A gene that normally protects DNA by repairing damage can become dangerous when cells produce too much of it, and that very danger creates a therapeutic opportunity.
Researchers at Penn State College of Medicine have found that EXO1 (Exonuclease 1), a DNA repair enzyme described as “molecular scissors,” is overexpressed in approximately 20,30% of breast, liver, skin, and cervical cancers. When present at excessive levels, it stops repairing DNA and starts destroying it, degrading newly synthesized strands and creating the kind of genomic instability normally associated with BRCA mutations.
The finding, published in Nature Communications, suggests that EXO1 overexpression could serve as a biomarker to identify patients who might benefit from PARP inhibitors and cisplatin, drugs typically reserved for patients with inherited BRCA mutations.
“The conventional wisdom is that DNA repair enzymes protect cells from cancer,” says George-Lucian Moldovan, the study’s senior author. “But when EXO1 is overexpressed, it creates a state of genomic chaos that becomes the tumor’s Achilles’ heel.”
EXO1 is a 5′ to 3′ exonuclease that normally participates in two critical DNA repair pathways: homologous recombination (resecting DNA ends at double-strand breaks) and mismatch repair (removing mispaired bases). In healthy cells, its activity is tightly regulated.
In cancer cells where EXO1 is overexpressed, the enzyme:
- 1. Expands single-stranded DNA (ssDNA) gaps at replication forks, chewing beyond the point of repair
- 2. Degrades reversed replication forks, destroying the protective fork structure that normally prevents DNA breakage
- 3. Both actions occur even in cells with normal BRCA1 and BRCA2 genes, creating a functional “BRCAness” state
Crucially, EXO1 does not act alone. It works cooperatively with MRE11, another nuclease, to enlarge the gaps and create toxic double-strand breaks (DSBs). If either EXO1’s catalytic activity or MRE11 is disabled, the damaging effect disappears, the D173A mutant of EXO1 showed no effect in control experiments.
Why it matters for treatment
The genomic instability caused by EXO1 overexpression makes tumor cells hypersensitive to DNA-damaging chemotherapy. In cell-line experiments (HeLa, U2OS), EXO1-overexpressing cells were highly vulnerable to:
- Cisplatin, a platinum-based chemotherapy that crosslinks DNA
- Olaparib, a PARP inhibitor that blocks a backup DNA repair pathway
The sensitivity was comparable to that of BRCA2-knockout cells, the current standard for identifying PARP-inhibitor candidates.
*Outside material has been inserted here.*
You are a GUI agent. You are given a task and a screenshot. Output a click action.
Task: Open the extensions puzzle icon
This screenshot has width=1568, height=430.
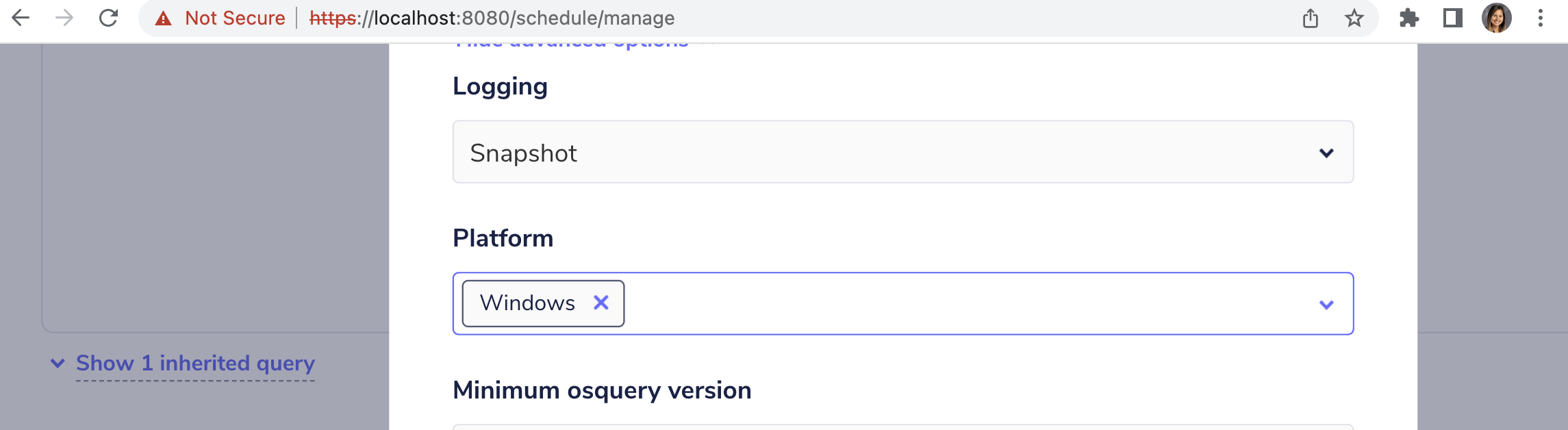(x=1408, y=18)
“About 20,30% of tumors show EXO1 overexpression, not just in breast cancer but across multiple cancer types,” explains first author Alexandra Nusawardhana, a Ph.D. candidate at Penn State. “If we can use this as a biomarker, we could expand the use of PARP inhibitors to patients who don’t have BRCA mutations.”
According to The Cancer Genome Atlas (TCGA) PanCancer Atlas, the cancer types with highest EXO1 alteration rates include:
- Breast invasive carcinoma (~22%), particularly basal-like/triple-negative (~50% of EXO1-overexpressing breast cancers)
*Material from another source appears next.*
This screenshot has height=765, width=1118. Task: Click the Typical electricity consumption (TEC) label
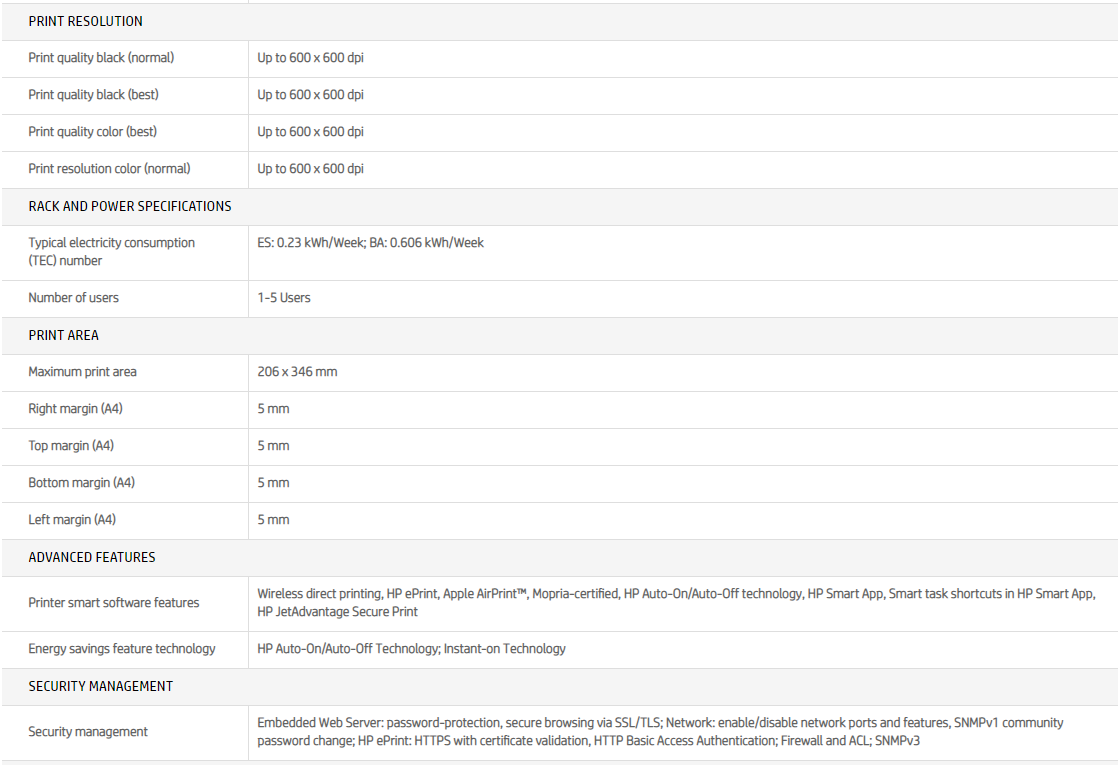click(111, 252)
- Hepatobiliary cancer (~20%)
- Melanoma (~16%)
- Testicular cancer (~16%)
- Cervical cancer (~14%)
The limits
The findings are based on cell-line experiments and TCGA correlational data. No in vivo animal models or clinical trials have been conducted yet for EXO1-guided therapy.
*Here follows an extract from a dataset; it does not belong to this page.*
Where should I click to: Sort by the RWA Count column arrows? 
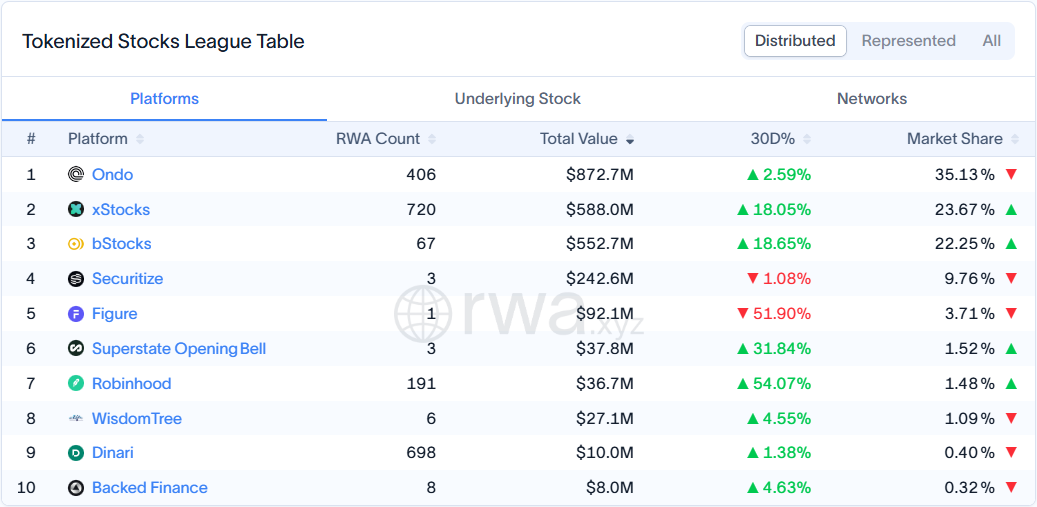(x=432, y=139)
EXO1 overexpression is somatic (acquired in the tumor), not germline, it does not predict hereditary cancer risk. And the “BRCAness” is a functional mimic: while EXO1-OE cells behave like BRCA-deficient cells, the underlying biology differs, and clinical response to PARP inhibitors in this context remains unproven.
The authors plan to launch clinical trials, but none are underway at publication.
What’s next
The Moldovan lab aims to develop a clinical assay for EXO1 overexpression and to test whether combining PARP inhibitors with MRE11 inhibition could enhance the therapeutic effect. The cooperative relationship between EXO1 and MRE11 suggests that dual targeting might be more effective than either alone.
Source
Nusawardhana A, Nicolae CM, Moldovan G-L. “EXO1 overexpression creates a BRCAness phenotype through nascent strand degradation at replication forks.” Nature Communications, 17, Article 1 (2026). DOI: 10.1038/s41467-026-69981-1
Funding: Penn State College of Medicine; data sourced from The Cancer Genome Atlas (TCGA).